2. Literature Review

2.1. Introduction

The chapter covers the theory on Population growth and Economic growth, related literature to the study objectives, and empirical literature.

2.2. Theoretical Review

The Malthusian theory of population growth developed by Thomas Robert Malthus in 1798 guided the study. The theory states that population growth lowers the per capita production since demand growth cannot keep pace with population growth. Consequently, Malthus argued that in absence of regular checks on population growth, in a short period of time, thus the increasing number of individuals will require sharing the scarce resources among each of them (Robert, 2020) .

The theory contends that population increases at a faster rate than their food supply. While population is growing at a geometrical rate, production capacity or food is only increasing arithmetically (Robert, 2020) . The available food influences the size of the population, for instance if food is less, the population is likely to reduce. The greater the food production, the greater the size of the population and the more burden would be imposed on the little resources available thus reduced economic growth (Seth, 2019) .

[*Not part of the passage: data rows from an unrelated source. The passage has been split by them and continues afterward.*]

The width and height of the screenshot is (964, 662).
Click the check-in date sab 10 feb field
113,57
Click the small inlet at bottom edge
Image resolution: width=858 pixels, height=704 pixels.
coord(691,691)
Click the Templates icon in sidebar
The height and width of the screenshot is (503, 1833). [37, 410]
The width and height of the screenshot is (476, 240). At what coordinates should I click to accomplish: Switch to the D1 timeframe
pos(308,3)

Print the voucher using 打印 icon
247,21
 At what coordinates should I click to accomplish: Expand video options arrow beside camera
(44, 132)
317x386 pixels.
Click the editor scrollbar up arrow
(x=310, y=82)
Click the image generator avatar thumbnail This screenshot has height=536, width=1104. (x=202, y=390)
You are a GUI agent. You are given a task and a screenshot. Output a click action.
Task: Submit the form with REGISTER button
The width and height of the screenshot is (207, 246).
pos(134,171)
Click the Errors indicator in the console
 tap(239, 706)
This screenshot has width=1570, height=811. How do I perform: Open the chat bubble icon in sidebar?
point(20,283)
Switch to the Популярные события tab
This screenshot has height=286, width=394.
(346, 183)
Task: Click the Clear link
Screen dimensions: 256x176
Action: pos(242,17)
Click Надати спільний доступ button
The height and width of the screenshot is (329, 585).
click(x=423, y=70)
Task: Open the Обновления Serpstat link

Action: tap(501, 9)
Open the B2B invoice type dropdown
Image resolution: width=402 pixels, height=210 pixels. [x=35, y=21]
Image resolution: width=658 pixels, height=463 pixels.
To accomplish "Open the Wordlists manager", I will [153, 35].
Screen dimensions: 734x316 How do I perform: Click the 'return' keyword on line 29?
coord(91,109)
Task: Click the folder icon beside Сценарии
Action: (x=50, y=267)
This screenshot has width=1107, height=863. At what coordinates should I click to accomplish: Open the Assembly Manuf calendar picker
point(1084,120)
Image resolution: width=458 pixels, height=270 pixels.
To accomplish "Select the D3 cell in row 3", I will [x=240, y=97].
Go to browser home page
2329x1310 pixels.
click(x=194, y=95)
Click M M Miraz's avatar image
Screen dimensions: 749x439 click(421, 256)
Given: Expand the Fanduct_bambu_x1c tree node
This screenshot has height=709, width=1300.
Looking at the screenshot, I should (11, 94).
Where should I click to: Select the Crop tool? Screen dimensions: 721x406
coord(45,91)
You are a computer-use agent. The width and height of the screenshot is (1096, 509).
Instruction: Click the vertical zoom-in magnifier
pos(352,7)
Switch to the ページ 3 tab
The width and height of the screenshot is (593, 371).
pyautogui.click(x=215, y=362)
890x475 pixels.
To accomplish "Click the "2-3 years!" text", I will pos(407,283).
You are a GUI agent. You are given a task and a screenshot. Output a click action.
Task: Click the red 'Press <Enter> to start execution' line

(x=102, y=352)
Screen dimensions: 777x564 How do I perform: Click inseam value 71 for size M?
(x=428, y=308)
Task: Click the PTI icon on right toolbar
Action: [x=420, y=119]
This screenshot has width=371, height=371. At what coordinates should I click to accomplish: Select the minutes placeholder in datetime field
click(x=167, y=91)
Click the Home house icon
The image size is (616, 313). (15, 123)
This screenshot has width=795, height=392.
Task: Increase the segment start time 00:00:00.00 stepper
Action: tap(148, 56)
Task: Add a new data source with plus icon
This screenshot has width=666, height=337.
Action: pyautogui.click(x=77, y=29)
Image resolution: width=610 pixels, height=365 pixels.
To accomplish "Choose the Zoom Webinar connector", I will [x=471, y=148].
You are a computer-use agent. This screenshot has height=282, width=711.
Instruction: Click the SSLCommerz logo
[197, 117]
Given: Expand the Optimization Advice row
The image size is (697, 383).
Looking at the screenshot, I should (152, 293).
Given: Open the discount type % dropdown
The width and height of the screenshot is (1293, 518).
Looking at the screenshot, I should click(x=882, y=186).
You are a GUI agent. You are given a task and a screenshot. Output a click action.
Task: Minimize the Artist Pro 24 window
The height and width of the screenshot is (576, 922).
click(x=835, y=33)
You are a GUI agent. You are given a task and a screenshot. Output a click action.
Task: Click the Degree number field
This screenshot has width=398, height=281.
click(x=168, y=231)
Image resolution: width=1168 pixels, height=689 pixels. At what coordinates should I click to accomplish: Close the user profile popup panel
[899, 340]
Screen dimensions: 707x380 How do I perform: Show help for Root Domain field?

The theory contends that increase in population reduces the standard of living of the people hence reduced economic development and growth. The theory explains that if more children are born, they may not be able to access proper education which may lower their standard of living thus reducing growth and development. However, theory suggested preventive checks and positive checks like diseases, wars and famines would help in curtailing the growth in population thus increasing development (Seth, 2019) .

However, the Malthusian theory is critiqued by Marxist theory which contended that exponential growth in population encourages Economies of scale and also promotes advanced technology that may promote growth inevitably (Maganga & Omwenga, 2018) .

The Malthusian theory was relevant to the current study since it is believed that persistent growth in population may lower economic growth in terms of imposing a lot of burden on the available limited resources. For instance, increased fertility rate and dependency ratio may negatively affect the level of economic growth in Uganda.

2.3. Conceptual Review

This section reviews the concepts of population increase and economic growth as perceived by different scholars.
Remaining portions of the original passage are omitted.